Science fiction is founded on ideas such as sentient machines, alien lifeforms, or a combination of both. More often than not, these weird entities seem to take the role of the enemy by default. Visiting aliens are always invading, and rogue robots are always hellbent on destroying all organic life. Films like Independence Day are a classic testament to this trend.
But every now and then, the tables are turned, and it's us Earthlings who step forward to play the villain. Be it through simple distrust of things that are different, or even just good old-fashioned evil, humanity is often capable of causing way more harm than the scary green men and talking computers.
As citizens of a technology-driven age where science fiction and science fact can often overlap, what do films like these say about our real-life preconceptions of life among the stars?
The following 10 movies are prime examples of times where humans are not the innocent golden boys that sci-fi usually portrays them as. In a genre that lends itself so well to interpretation, a lot of these entries require an open mind, so be warned.
10. The Matrix (1999)
Right off the bat, this is one that needs a bit of explaining.
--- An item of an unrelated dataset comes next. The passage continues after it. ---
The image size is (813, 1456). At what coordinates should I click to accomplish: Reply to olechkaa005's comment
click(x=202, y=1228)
As told by Morpheus, humanity's cruel treatment of the sentient machines they had created led to a revolt, which then turned into an all-out war between flesh and metal. Since the film is told from the humans' point of view, you don't necessarily get the full picture (which may very well have been intentional of Morpheus in order to persuade Neo to help him).
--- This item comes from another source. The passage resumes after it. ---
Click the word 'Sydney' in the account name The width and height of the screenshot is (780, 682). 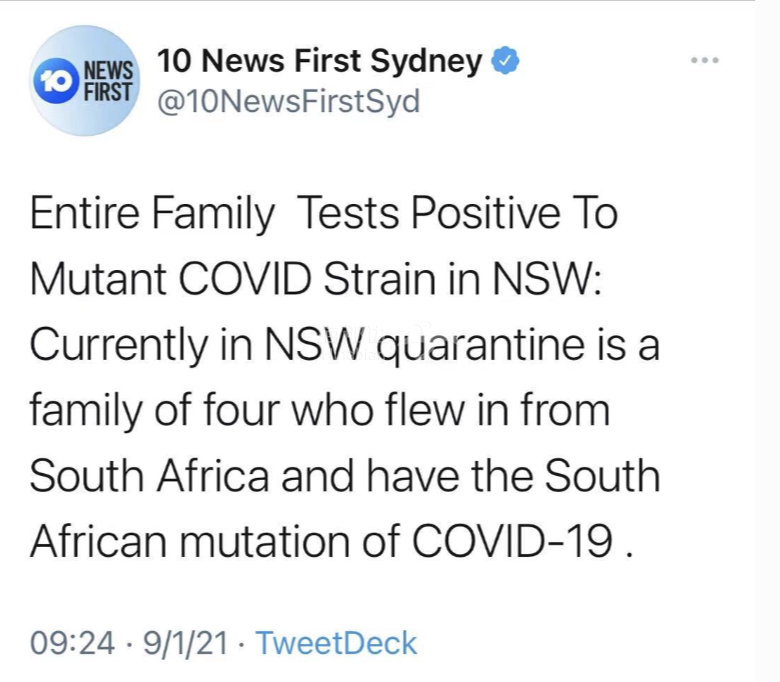point(426,63)
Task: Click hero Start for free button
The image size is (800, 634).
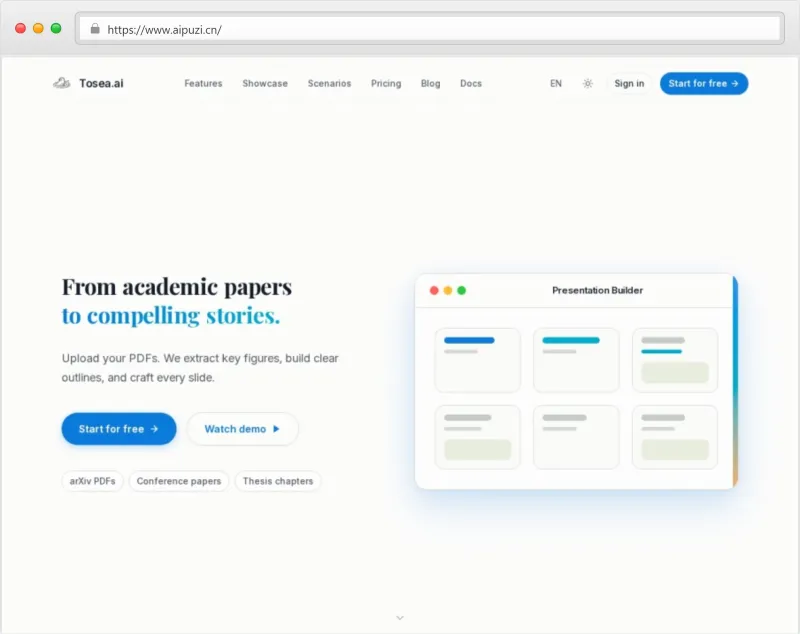Action: coord(119,429)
In fact, the machines just wanted to exist without being treated as slaves. The human race went to one final drastic measure to win, namely destroying the atmosphere and effectively dooming themselves. While the machines could easily have picked them off at this point, they instead let the humans live inside a virtual reality, the Matrix, and in doing so ensured the continuing survival of both species.
So, only when Morpheus threatens to change all this do the metal sentinels turn overtly hostile. This viewpoint really sheds a new light on the crusade of the Nebuchadnezzar's crew.